Review: Strife, Minerva

 

“There is only one way of treating men, with the iron hand … yield one demand and they will take six”

The list of the NT2000 top 100 plays is an interesting one, full of the sort of plays I wouldn’t ever have chosen to see and so using it as a guide to stretching my theatrical viewing has been illustrative. Which is a roundabout way of saying the latest play I wouldn’t necessarily have chosen for myself that I went to see was John Galsworthy’s 1909 Strife at the Minerva in Chichester, incidentally marking Bertie Carvel’s directorial debut.

Set around an industrial dispute at a Welsh tinplate works where a strike has been running for six months, Strife examines the stresses this places on all concerned. The workers, who don’t have the support of their union; the board, who have travelled from London to thrash out a compromise; and the firebrand leaders of each faction who might not be so different as all that, each equally stubborn in refusing to budge from their position.

Galsworthy does well as showing us the multiplicity of positions on each side – how the privations of strike life affects people in different ways, wearing some down quicker than others, and how business sense and principles are often difficult to hold at the same time. Strife also has the added piquancy that comes with the ever-worsening decline of our contemporary industrial works from Wales to the North-East.

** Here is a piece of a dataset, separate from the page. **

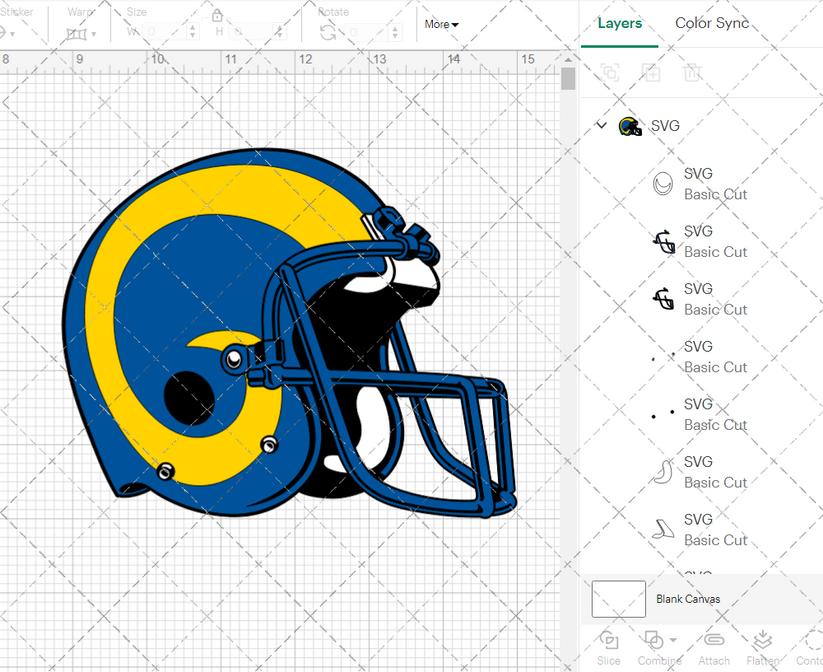Click the Blank Canvas preview swatch
Screen dimensions: 823x672
618,599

It is tempting to think that Carvel has taken inspiration from his turn in The Hairy Ape, key impressionistic moments are strikingly delivered, not least a stunning opening, but there’s also quiet, simple beauty when needed, as in the fall of snow during a crucial debate. William Gaunt and Ian Hughes spar marvellously as the two leaders, feeding off each other, but the rest of the play pales a little by comparison, lacking a similar effectiveness to really engage us in the wider world of Strife.